The former chief justice of the Washington State Supreme Court died Feb. 4 at the age of 89. He died from complications after hip surgery, while suffering with congenital heart disease, his family said.

Pearson joined the state Court of Appeals, Division II, when it was created in 1969, and was appointed by Gov. John Spellman to the state Supreme Court in 1981, where he served until 1989.

He enlisted in the Navy after the attack on Pearl Harbor, and became interested in law while serving as his ship’s prosecuting attorney.

He eventually earned a law degree from the University of Michigan. Before becoming a judge, he worked at his brother Claude’s law firm in Tacoma, and was in private practice for 17 years.
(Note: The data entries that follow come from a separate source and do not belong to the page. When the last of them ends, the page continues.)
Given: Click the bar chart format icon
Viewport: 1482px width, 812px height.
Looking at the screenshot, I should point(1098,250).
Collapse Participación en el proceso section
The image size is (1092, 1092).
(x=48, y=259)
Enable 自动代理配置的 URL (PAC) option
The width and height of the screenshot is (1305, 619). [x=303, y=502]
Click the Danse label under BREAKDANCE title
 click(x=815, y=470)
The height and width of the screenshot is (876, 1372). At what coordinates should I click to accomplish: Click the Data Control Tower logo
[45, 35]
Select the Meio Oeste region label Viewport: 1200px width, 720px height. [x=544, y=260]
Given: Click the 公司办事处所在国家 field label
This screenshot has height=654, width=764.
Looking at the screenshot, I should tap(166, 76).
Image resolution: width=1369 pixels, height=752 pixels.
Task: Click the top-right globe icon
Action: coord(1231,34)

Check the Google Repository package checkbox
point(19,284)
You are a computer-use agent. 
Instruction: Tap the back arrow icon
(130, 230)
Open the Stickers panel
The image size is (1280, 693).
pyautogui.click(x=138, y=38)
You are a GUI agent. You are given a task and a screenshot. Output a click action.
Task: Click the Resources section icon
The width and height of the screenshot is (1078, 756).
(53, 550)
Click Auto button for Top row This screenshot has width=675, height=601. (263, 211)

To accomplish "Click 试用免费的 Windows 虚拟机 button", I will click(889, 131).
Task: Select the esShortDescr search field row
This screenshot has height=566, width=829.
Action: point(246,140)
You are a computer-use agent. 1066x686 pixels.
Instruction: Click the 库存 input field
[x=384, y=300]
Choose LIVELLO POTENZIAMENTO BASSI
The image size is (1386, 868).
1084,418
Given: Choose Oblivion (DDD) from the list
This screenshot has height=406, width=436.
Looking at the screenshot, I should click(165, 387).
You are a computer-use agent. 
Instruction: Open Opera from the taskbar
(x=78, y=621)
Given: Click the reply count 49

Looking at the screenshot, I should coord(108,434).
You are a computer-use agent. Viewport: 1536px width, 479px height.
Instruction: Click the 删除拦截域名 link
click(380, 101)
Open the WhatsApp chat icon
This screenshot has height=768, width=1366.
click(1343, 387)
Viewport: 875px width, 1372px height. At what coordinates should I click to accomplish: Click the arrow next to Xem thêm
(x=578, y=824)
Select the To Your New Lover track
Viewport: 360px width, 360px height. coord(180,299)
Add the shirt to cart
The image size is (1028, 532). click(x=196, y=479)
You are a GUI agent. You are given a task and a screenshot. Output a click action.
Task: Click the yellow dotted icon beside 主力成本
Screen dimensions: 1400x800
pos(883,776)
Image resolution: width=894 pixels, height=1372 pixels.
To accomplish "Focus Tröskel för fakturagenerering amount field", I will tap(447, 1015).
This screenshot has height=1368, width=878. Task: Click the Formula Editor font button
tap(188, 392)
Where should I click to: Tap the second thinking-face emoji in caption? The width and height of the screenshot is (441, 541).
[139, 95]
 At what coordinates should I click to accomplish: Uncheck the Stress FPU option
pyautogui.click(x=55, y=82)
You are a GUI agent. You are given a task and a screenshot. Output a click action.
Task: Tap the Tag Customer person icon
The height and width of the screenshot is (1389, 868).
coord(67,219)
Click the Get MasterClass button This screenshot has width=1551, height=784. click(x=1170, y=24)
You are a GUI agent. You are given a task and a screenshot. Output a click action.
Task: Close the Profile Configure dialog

Pearson’s first assignment as an attorney was to defend a Norwegian immigrant accused of driving under the influence shortly before he was to become a U.S. citizen.

When asked whether he had any prior convictions, the man said he’d been found guilty overseas of helping Jewish people escape persecution during World War II.

“The judge asked for a Bible, they threw out the case, and he was sworn in as a U.S. citizen on the spot,” said Pearson’s daughter, Kathy Oliver. “My dad won the case without saying a word.”

Pearson’s survivors include his other children, Robert, Stephen, David, and his brother Claude.

Oliver said her father was a mediator within his family as well as on the bench.

During his career and in retirement, Pearson worked on jurisdictional issues between tribal courts and other judicial systems.

As a Supreme Court justice, he was instrumental in instituting a court rule that says tribal court judgments “will be given full faith and credit” in Washington courts, said former Supreme Court Chief Justice Gerry Alexander.

He and Pearson are the only judges to serve on both the Division II Court of Appeals and the state Supreme Court, Alexander said, though they didn’t serve together.

“He was just a class act,” Alexander recalled.

Pearson mentored young legal professionals, and once let a legal clerk in between homes live in the family cabin on his Gig Harbor property.

One lawyer he mentored was Bertil Johnson, whom he recruited in 1967 to join the Tacoma firm that now is called Davies Pearson.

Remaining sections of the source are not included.